What SRL tries to fix

Small open models often fail on the hardest reasoning tasks even when provided with expert traces. Supervised fine-tuning (SFT) can cause models to imitate long demonstrations token-by-token and degrade performance on scarce, hard datasets. Outcome-level reinforcement learning approaches can also fail when no correct rollout exists to reward. Supervised Reinforcement Learning (SRL) offers a third path: keep the RL optimization but inject supervision directly into the reward channel using expert trajectories.

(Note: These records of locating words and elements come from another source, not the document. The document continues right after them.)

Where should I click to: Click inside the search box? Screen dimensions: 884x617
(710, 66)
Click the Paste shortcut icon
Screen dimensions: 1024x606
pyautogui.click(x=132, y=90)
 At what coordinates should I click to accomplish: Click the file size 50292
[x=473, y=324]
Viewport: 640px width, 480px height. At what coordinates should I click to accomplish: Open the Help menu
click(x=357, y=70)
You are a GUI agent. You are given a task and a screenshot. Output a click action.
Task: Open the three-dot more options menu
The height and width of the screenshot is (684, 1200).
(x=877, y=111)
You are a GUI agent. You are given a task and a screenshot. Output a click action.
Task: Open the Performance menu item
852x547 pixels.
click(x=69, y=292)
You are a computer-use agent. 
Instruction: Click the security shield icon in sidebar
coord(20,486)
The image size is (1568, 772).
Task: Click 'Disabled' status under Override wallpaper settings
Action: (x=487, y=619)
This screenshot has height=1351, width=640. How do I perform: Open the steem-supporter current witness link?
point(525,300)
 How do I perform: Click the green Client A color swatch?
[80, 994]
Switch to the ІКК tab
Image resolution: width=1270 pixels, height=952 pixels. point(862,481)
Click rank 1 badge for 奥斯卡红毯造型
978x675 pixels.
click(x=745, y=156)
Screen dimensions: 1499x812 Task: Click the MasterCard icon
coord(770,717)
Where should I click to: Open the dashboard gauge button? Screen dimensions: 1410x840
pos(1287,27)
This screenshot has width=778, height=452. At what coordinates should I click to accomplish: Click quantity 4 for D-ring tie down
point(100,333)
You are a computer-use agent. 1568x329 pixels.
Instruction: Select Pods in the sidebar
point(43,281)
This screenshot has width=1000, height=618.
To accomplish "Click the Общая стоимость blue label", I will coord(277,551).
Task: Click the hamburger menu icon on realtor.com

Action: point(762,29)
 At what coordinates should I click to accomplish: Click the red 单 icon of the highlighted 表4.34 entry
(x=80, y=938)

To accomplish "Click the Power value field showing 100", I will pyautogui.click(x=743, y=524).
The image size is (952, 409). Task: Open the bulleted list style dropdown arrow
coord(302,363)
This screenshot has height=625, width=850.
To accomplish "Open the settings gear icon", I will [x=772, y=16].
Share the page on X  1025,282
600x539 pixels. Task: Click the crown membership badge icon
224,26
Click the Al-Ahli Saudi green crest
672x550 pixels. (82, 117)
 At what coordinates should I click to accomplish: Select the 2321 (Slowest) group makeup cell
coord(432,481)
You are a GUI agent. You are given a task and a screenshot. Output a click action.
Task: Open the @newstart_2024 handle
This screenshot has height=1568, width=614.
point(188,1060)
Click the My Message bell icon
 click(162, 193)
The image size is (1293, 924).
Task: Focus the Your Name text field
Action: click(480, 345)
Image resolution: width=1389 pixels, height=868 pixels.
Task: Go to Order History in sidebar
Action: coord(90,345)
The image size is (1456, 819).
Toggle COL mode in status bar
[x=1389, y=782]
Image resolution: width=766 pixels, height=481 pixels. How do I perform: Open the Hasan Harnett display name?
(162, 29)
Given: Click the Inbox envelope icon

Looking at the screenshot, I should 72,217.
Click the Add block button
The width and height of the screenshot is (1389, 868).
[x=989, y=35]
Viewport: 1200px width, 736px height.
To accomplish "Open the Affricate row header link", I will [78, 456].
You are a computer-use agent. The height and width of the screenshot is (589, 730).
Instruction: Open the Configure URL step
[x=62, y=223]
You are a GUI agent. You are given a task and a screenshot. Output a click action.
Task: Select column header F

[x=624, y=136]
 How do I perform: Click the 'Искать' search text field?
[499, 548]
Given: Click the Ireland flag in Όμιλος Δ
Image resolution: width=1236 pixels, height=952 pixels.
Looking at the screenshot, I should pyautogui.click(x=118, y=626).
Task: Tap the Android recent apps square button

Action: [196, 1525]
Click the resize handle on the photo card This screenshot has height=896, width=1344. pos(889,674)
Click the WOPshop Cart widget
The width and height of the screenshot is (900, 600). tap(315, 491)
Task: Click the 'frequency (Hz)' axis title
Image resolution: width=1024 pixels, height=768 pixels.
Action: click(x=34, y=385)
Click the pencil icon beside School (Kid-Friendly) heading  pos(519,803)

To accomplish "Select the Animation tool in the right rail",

How the SRL training loop works

Each expert trajectory is decomposed into a sequence of actions. For every prefix of that sequence the training creates an example where the model first emits a private reasoning span wrapped in ..., then outputs a single action for that step. Only the action is compared with the teacher action, using a sequence similarity metric based on difflib. That produces a dense reward signal because every step receives a score even if the overall final answer is wrong. The model's reasoning span is unconstrained, so it can develop its own chain-of-thought rather than being forced to copy the teacher's tokens.

Why this matters for small models

SRL avoids two common failure modes:

SFT overfitting to long demonstrations, which causes performance drop on small, hard datasets.
Outcome-based RL collapse when no rollout is correct and the reward is sparse or misleading. By turning each step of an expert trajectory into a rewarded action, SRL provides consistent dense feedback that guides learning in the Dhard regime.

Math benchmark outcomes

All models in the reported experiments are initialized from Qwen2.5 7B Instruct and trained on the DeepSeek R1 formatted s1K 1.1 set for apples-to-apples comparison. Key results from the paper:

Base Qwen2.5 7B Instruct: AMC23 greedy 50.0, AIME24 greedy 13.3, AIME25 greedy 6.7.
SRL: AMC23 greedy 50.0, AIME24 greedy 16.7, AIME25 greedy 13.3.
SRL then RLVR: AMC23 greedy 57.5, AIME24 greedy 20.0, AIME25 greedy 10.0.

SRL alone removes the SFT degradation and raises performance on the tougher benchmarks. Running RLVR after SRL yields the best open-source scores reported in the study; the authors emphasize the pipeline SRL -> RLVR as the strongest configuration.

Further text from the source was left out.